With the death of Clement Greenberg on May 7, the most important art critic of our time—the greatest in English since Roger Fry—has passed from the scene. Beginning with the essay he wrote in 1939 called “Avant-Garde and Kitsch,” which promptly became a classic in the literature of modernism, Greenberg’s criticism did more to illuminate the vicissitudes and achievements of modernist art in the period of the Second World War and the immediate postwar period than that of any other writer. Those years were, of course, the heyday of the Abstract Expressionist movement, with which he was closely identified, and he wrote about the artists of that movement—mainly in Partisan Review and The Nation—with an uncommon understanding and authority.
Yet his critical interests were by no means confined to the accomplishments of the New York School—or, for that matter, to the visual arts. About literature, politics, and the problems of modern cultural life—most pertinently, the problems of high art in an era dominated by the imperatives of popular culture—he also wrote with great intelligence. He brought a highly developed historical sense to his examination of the art and culture of the modern period, and he brought to that task something else that was equally important and equally rare—an insistence on the priority to be given aesthetic standards in the judgment of works of art.
It was not a priority universally shared by his contemporaries, even in the art world, and it often provoked an antagonism that degenerated into ad hominem invective. (See, for example, Rosalind Krauss’s vicious attack in The Optical Unconscious, published just last year.) Yet he remained steadfast in his belief that what counted, above all, in the judgment of art was aesthetic quality, and that belief won him the devotion of many artists and critics who may sometimes have disagreed as to where aesthetic quality was to be found but who never doubted that the discernment of it was the raison d’être of criticism itself.

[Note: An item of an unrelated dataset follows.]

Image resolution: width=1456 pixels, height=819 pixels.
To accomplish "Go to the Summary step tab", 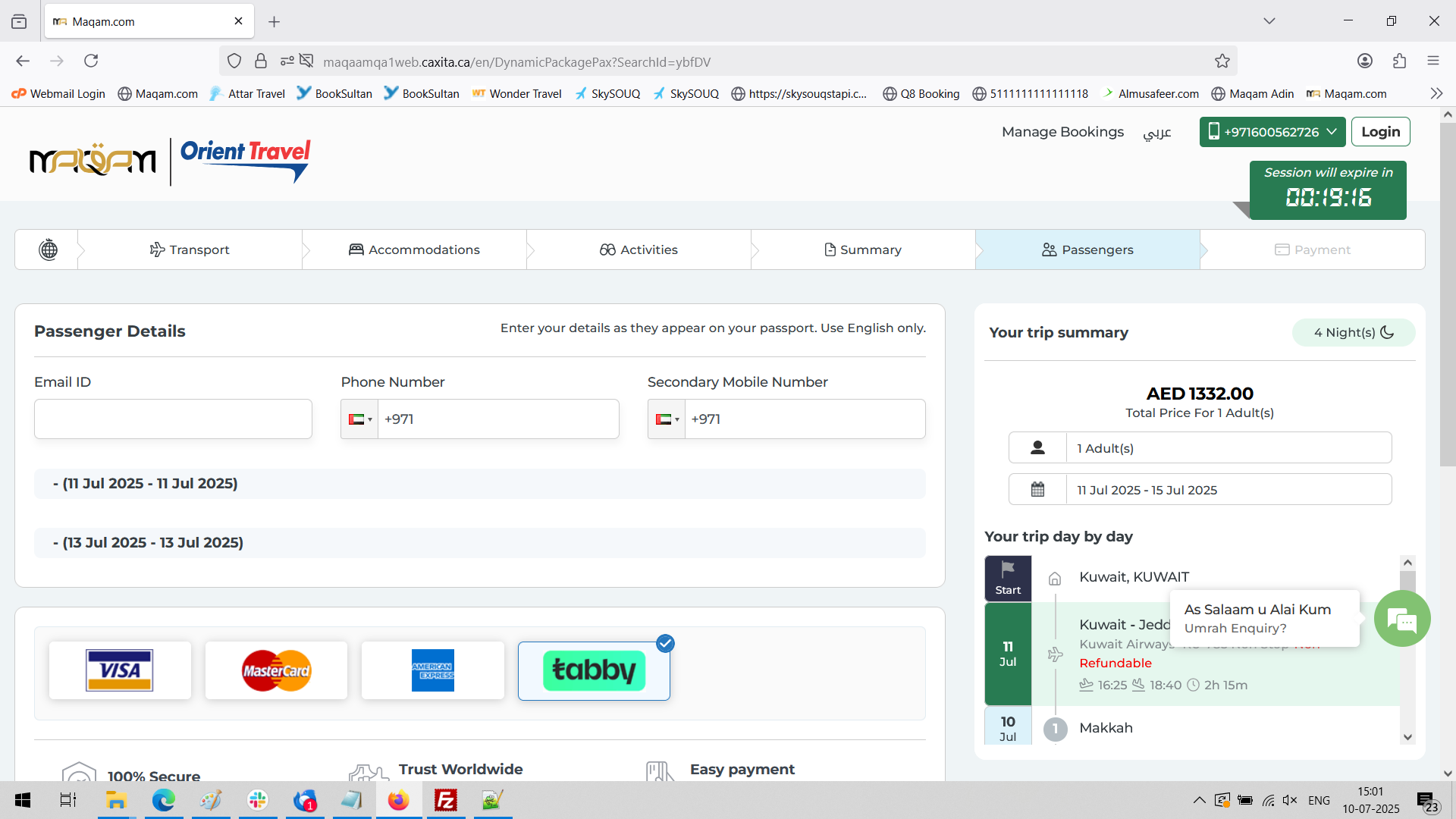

Like Roger Fry—and like T. S. Eliot, whom Greenberg once upheld as “the greatest of all literary critics”—he was often accused of wielding dictatorial powers over contemporary critical opinion. It was a charge that was much exaggerated in Greenberg’s case, for the majority of the new reputations to achieve commercial and institutional success in his time never enjoyed his critical support.
The odd thing about the charge of a Greenbergian dictatorship was that it did not achieve any real credence until Greenberg himself had ceased to write about art in any regular way. The dishonest thing about it was that those who made the charge rarely, if ever, declared their own special interest in bringing it.
This whole notion of a Greenbergian dictatorship, which found its way into some of the trashy obituaries that were published at his death, was essentially a phenomenon of the 1960s—an attempt, after the fact, to repeal an authority that had refused to confer its approval on artistic developments, Pop Art prominently among them, that were hugely successful but which, without this critic’s support, nonetheless still lacked an unchallengeable legitimacy.
Greenberg had acquired his immense intellectual authority in the art world at a time—the 1940s and early 1950s—when the influence of his criticism was limited to the emerging artists of the New York School and the kind of people whom he described, in 1947, as “a very small circle of fanatics, art-fixated misfits who are as isolated in the United States as if they were living in Paleolithic Europe.” His was, in this sense, an insider’s criticism, written out of a knowledge of the life of art, an awareness of the historical situation in which modernist art found itself at that moment, and a penchant for making aesthetic distinctions that were unequaled in his generation. That was the basis of his critical authority.
His experience in that intellectual milieu left Greenberg permanently inoculated against the politicization of artistic judgment.
He had come of age, intellectually, in the Marxist-dominated culture wars of the 1930s. His experience in that intellectual milieu left Greenberg permanently inoculated against the politicization of artistic judgment. That, too, was one of the things that was held against him when, in the final decades of his long life, it once again became chic to confer distinction upon certain artists and works of art—works of non-art, too—solely on the basis of political criteria. He had been through it all before, and he looked upon this reversion to political tests for art with profound distaste.
Against the politicization of art and criticism, Greenberg upheld the importance of what he called “aesthetic fact,” by which he meant—as he wrote in an essay on Eliot in 1950—an understanding of “what works of art actually do, not so much what they mean.” It was owing to his tenacious concentration on “aesthetic fact” that he achieved his eminence and influence, and in the four volumes of his Collected Essays and Criticism he has left us a critical oeuvre that will outlive the carping and incomprehension of his adversaries.